Achievement Strategy
Completionist Approach
To experience all endings:
- Full control run: Maximize dream manipulation attempts
- Acceptance run: Minimize resistance to dream state
- Investigation run: Prioritize discovering all secrets
- Emotional run: Focus on psychological resolution
- Experimental run: Try unusual approaches

Tips & Strategy
Essential Strategy
Understanding Dream Logic
Success requires thinking symbolically:
- Literal won't work - Dream puzzles follow emotional/symbolic logic
- Associations matter - Connect ideas thematically rather than logically
- Emotions are clues - How environments make you feel is information
- Repetition signals importance - Recurring elements are key
Navigation Tips
Environmental Awareness
- Notice atmosphere changes - Shifts in mood or appearance
- Track impossible elements - Things that couldn't exist in reality
- Remember spaces - Environments may recur with variations
- Test boundaries - See where you can and can't go
Puzzle Solving Approach
- Think metaphorically - What do objects represent?
- Emotional logic - What would make sense emotionally if not rationally?
- Try associations - Connect ideas that feel related
- Accept ambiguity - Not everything has clear explanation
Character Interaction Tips
Dream Figure Analysis
Understanding dream characters:
- What they represent - Are they people, concepts, or parts of you?
- Their narrative function - Are they guides, obstacles, or mirrors?

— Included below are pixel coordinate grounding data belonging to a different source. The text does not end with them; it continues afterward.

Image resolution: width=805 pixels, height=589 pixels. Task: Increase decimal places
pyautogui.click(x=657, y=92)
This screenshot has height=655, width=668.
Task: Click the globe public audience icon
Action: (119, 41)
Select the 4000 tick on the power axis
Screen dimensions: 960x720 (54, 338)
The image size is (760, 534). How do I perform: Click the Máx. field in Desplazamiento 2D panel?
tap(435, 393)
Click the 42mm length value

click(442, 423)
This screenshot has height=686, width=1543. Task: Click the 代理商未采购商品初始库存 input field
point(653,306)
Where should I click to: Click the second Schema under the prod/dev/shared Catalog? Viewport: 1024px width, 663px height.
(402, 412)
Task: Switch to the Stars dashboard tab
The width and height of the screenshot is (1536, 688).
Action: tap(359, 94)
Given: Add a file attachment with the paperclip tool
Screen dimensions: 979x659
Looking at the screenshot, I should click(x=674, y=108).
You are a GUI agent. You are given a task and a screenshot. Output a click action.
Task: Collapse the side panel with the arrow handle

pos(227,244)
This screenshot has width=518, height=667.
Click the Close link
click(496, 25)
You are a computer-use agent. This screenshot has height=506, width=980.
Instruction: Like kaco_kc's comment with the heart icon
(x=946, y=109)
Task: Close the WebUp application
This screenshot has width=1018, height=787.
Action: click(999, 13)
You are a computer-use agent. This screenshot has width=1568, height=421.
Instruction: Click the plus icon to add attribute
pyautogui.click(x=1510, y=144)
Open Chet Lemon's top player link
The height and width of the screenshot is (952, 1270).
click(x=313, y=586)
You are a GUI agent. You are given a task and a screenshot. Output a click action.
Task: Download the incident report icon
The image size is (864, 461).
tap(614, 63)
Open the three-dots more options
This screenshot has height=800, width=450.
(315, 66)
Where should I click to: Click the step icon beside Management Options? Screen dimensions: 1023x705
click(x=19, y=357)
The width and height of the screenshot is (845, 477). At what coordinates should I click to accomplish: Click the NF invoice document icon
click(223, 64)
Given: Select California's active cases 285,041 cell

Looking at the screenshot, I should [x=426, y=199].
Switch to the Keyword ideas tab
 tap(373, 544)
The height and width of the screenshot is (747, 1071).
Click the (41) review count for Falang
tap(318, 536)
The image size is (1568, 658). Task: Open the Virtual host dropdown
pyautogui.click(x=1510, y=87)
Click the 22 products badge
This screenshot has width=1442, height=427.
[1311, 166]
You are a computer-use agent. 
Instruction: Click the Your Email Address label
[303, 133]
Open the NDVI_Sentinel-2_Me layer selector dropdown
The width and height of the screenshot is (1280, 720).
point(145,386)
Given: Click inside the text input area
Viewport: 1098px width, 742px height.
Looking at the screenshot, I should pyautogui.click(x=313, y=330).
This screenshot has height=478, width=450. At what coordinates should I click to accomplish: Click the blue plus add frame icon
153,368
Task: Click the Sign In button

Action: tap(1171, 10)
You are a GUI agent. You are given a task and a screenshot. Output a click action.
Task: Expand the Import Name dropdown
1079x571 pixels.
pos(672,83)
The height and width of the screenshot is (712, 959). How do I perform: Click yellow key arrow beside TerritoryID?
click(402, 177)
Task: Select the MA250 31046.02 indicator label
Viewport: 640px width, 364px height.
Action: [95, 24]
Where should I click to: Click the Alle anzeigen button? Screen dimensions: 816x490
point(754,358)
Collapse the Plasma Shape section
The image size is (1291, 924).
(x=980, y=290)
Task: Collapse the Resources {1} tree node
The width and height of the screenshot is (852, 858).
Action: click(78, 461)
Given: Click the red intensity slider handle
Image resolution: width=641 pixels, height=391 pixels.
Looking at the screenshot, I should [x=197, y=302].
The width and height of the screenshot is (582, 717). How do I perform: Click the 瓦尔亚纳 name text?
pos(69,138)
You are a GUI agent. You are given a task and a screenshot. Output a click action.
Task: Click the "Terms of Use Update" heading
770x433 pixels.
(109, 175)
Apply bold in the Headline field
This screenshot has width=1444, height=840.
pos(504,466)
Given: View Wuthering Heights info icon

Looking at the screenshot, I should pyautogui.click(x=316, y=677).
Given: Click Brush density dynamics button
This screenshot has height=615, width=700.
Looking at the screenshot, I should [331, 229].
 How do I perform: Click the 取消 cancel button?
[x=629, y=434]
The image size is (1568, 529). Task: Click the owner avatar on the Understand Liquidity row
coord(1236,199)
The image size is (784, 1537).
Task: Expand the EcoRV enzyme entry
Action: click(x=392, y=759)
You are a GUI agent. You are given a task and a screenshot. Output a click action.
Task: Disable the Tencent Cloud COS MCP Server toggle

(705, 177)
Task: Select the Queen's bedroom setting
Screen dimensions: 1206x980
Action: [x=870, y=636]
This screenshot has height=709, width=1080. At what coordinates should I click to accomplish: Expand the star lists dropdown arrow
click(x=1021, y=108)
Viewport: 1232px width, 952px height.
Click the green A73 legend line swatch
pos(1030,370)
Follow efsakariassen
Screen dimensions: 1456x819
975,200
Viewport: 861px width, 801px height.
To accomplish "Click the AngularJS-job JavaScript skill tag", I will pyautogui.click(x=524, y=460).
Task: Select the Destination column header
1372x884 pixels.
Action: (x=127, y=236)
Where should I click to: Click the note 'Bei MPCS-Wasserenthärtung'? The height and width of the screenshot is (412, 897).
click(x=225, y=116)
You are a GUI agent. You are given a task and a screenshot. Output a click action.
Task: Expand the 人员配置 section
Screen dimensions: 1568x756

- Their knowledge - What they know reveals the dream's nature
- Their stability - How consistent they are across encounters
Conversation Strategy
- Ask everything - Dream figures often have more to say than appears
- Notice contradictions - Inconsistencies reveal important truths
- Test them - See how they react to unusual questions or actions
- Listen for subtext - What they don't say matters as much as what they do
Control and Manipulation
When to Attempt Control
Dream manipulation is powerful but risky:
- Useful for progression - Some areas require manipulation to access
- Reveals information - Control attempts show dream boundaries
- Risks instability - Too much control can destabilize everything
- Narrative significance - Your relationship with control affects the ending
Balance Strategy
- Start subtle - Small changes before major ones
- Observe reactions - See how the dream responds
- Know when to stop - Recognize when control is counterproductive
- Strategic acceptance - Sometimes surrendering is more effective
Technical Tips
Save Management
- Save frequently - Before major choices or control attempts
- Multiple save slots - Track different approaches
- Pre-ending saves - Create saves before final sequences
- Experimentation saves - Protect main playthrough while testing
Optimization
- Thorough exploration - Every area may have secrets
- Repeated visits - Locations change over time
- Environmental reading - Visual details communicate information
- Note-taking - Track symbols, characters, and themes
Common Challenges
Dealing with Ambiguity
The game intentionally leaves much unexplained:
- Accept uncertainty - Not everything will be clear
- Build interpretations - Form your own understanding
- Multiple readings - The story supports different interpretations
- Symbolic literacy - Learn to read metaphorical communication
Avoiding Frustration
- Don't expect literal logic - Dream rules are different
- Patience with puzzles - Solutions may not be immediately obvious
- Embrace confusion - It's part of the dream experience
- Multiple attempts - Replaying reveals new layers

Frequently Asked Questions
Yes, completely free on itch.io. Lucid dreaming psychological horror.
Single playthrough: 1-2 hours All endings: 3-5 hours
PC: Windows, Mac, Linux
Multiple endings based on dream control and choices.